## [Data]
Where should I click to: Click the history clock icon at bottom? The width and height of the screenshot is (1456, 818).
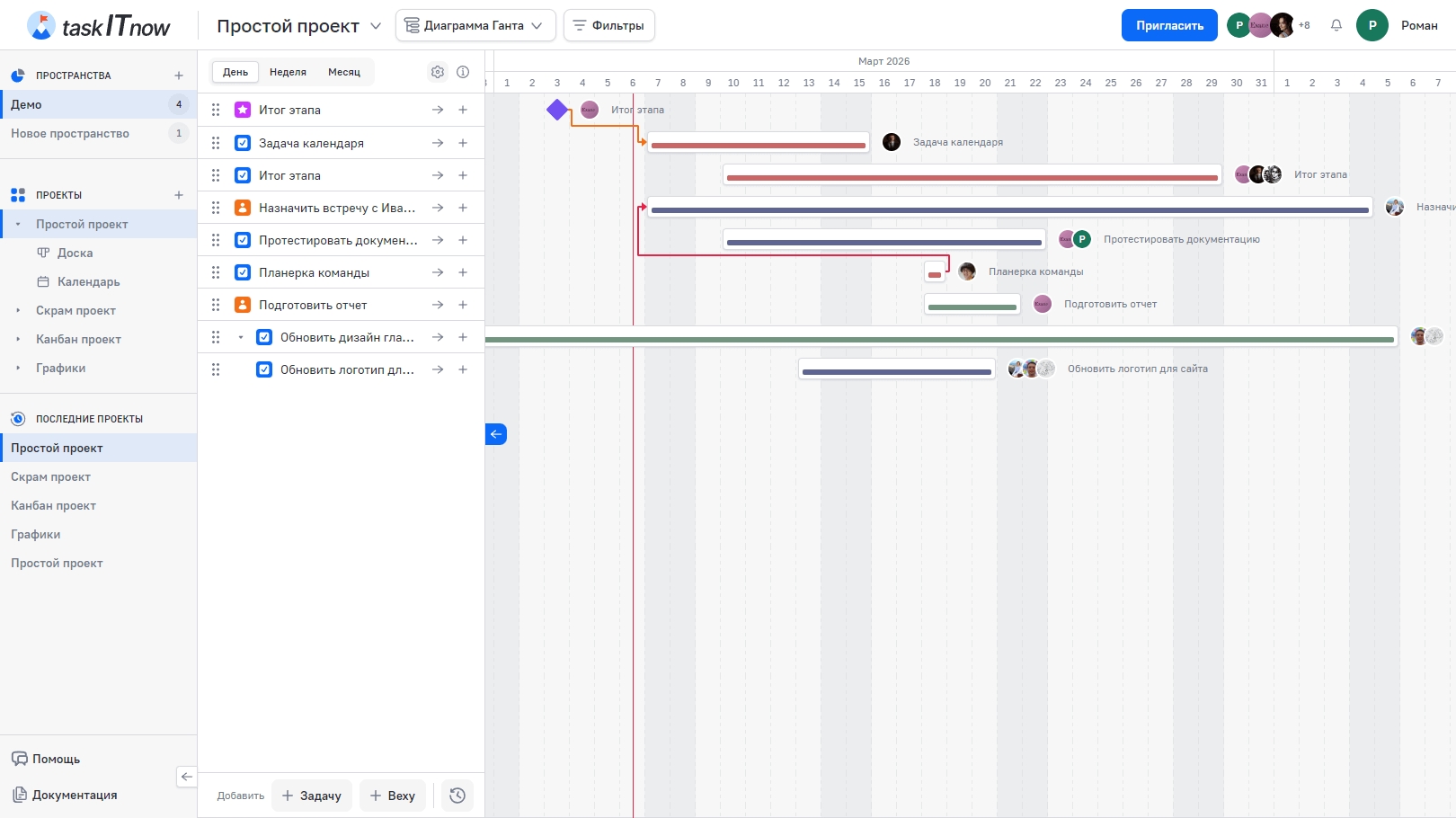pyautogui.click(x=457, y=796)
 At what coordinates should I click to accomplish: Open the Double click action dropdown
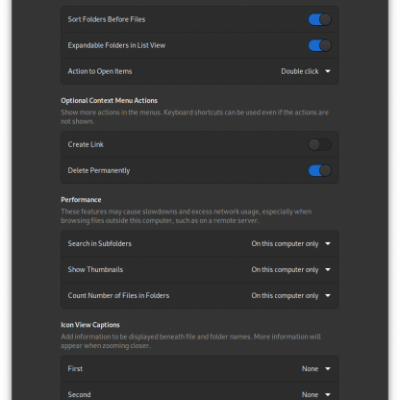point(306,71)
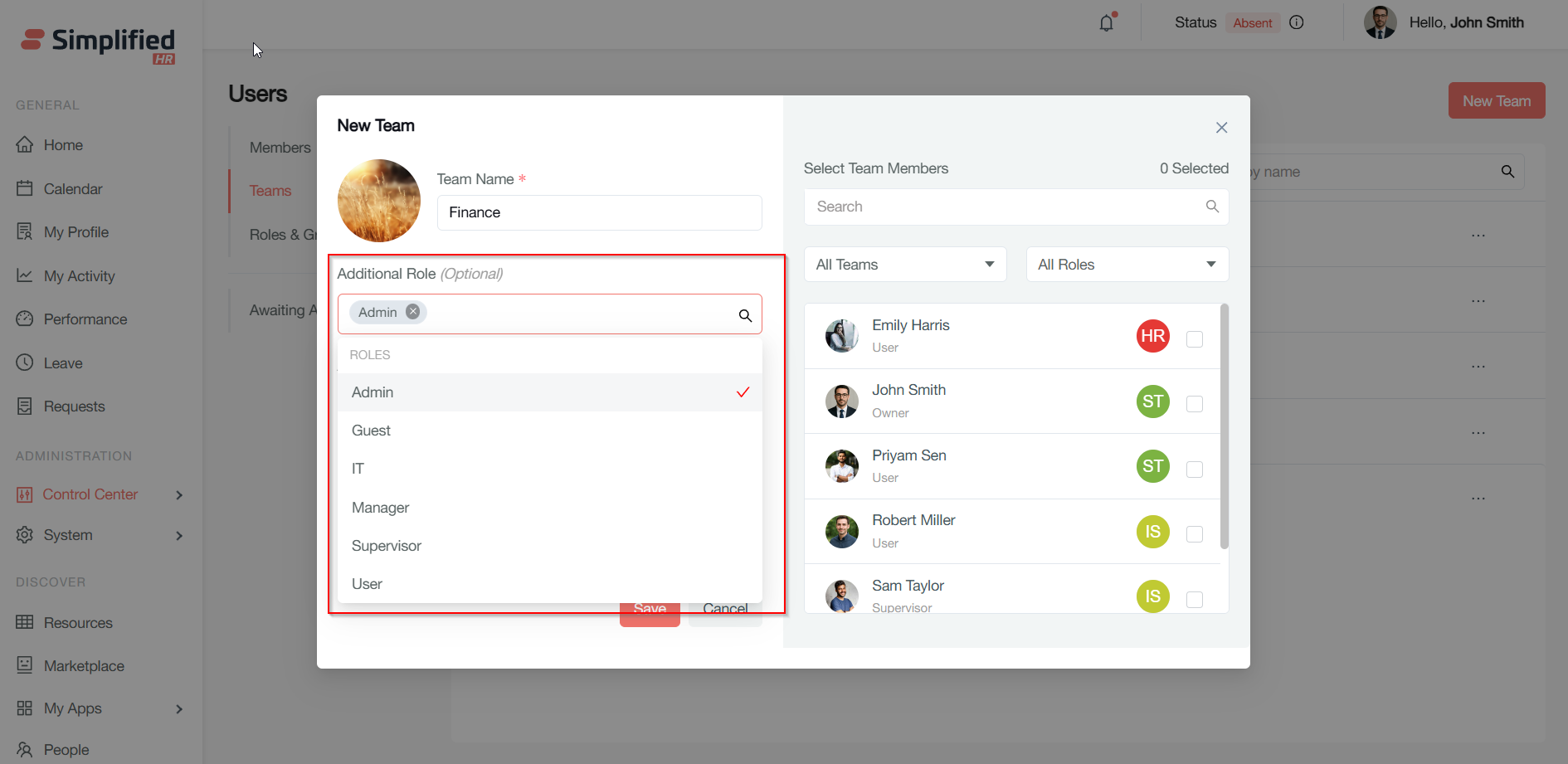Click the magnifier in team members search

pyautogui.click(x=1212, y=207)
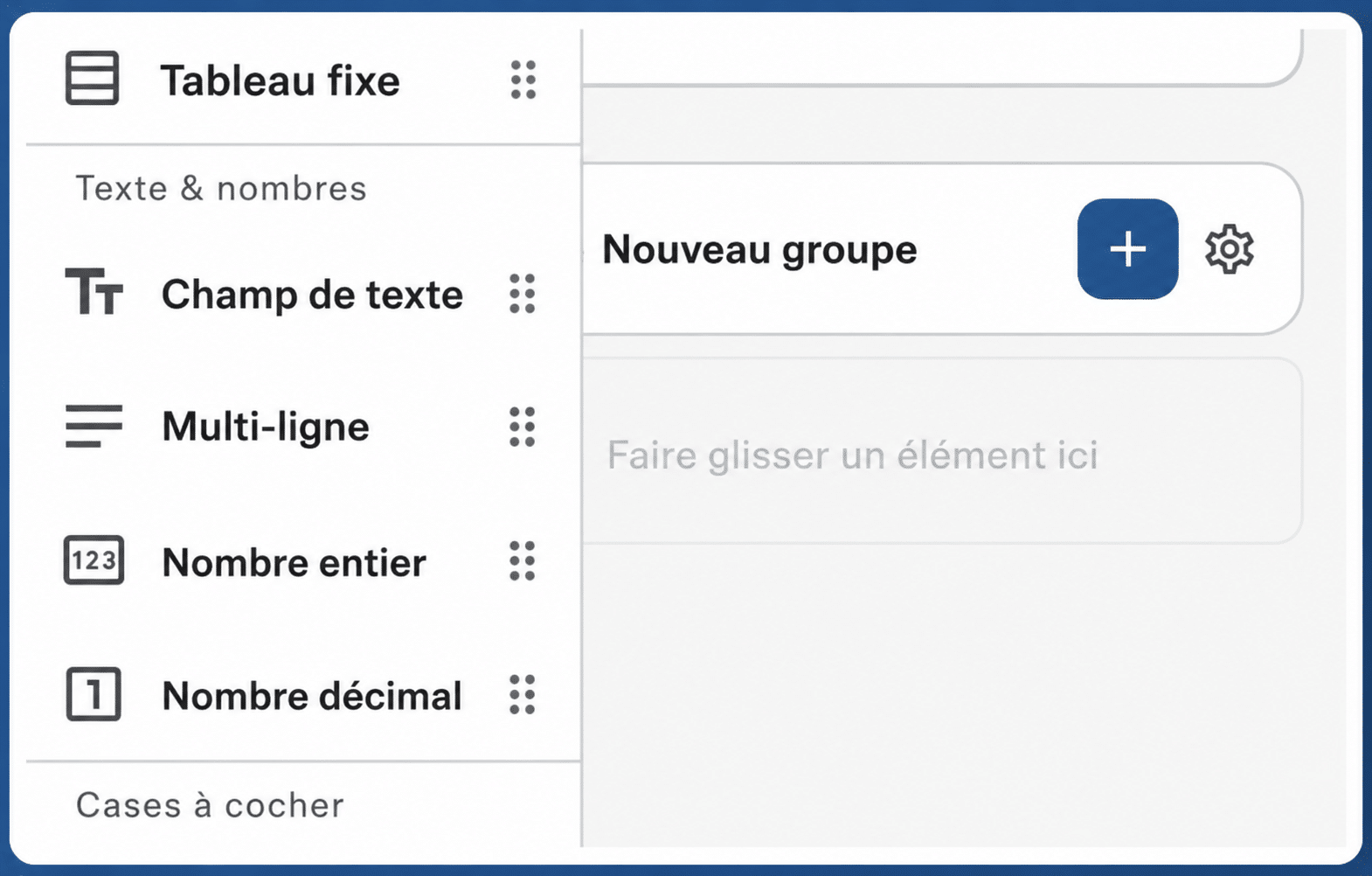Click the Nombre entier 123 icon
Viewport: 1372px width, 876px height.
(94, 560)
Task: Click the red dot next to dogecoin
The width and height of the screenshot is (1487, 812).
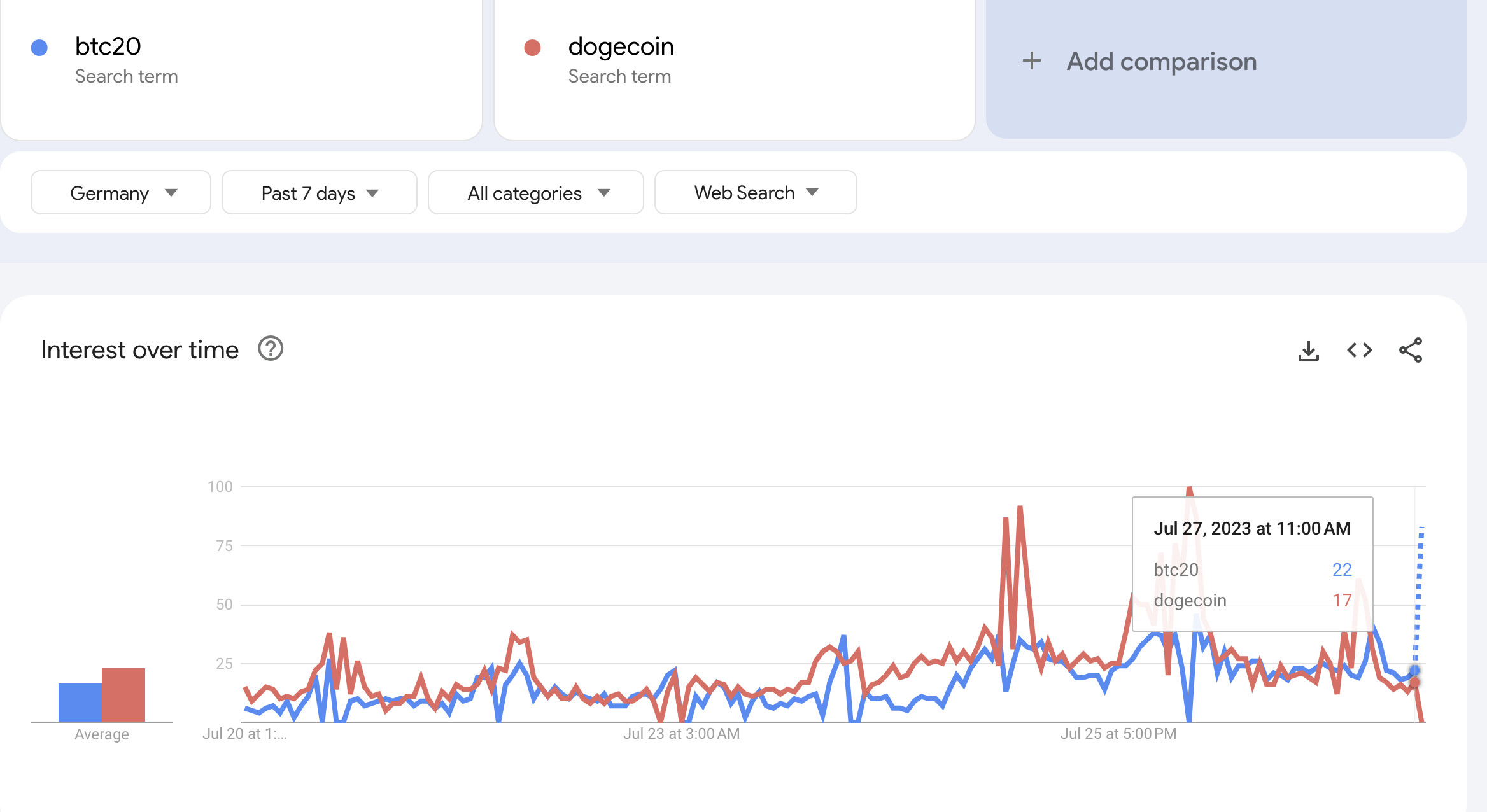Action: pyautogui.click(x=533, y=46)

## [To do]
Copy each line of the records precisely and drop any images they hold.

## [Response box]
Where should I click to: Click the history clock icon at bottom? The width and height of the screenshot is (1456, 818).
pyautogui.click(x=457, y=796)
 At what coordinates should I click to accomplish: Open the Double click action dropdown
point(306,71)
Click the magnifier in team members search

pyautogui.click(x=1212, y=207)
Click the Nombre entier 123 icon
Viewport: 1372px width, 876px height.
(94, 560)
Task: Click the red dot next to dogecoin
The width and height of the screenshot is (1487, 812).
Action: pyautogui.click(x=533, y=46)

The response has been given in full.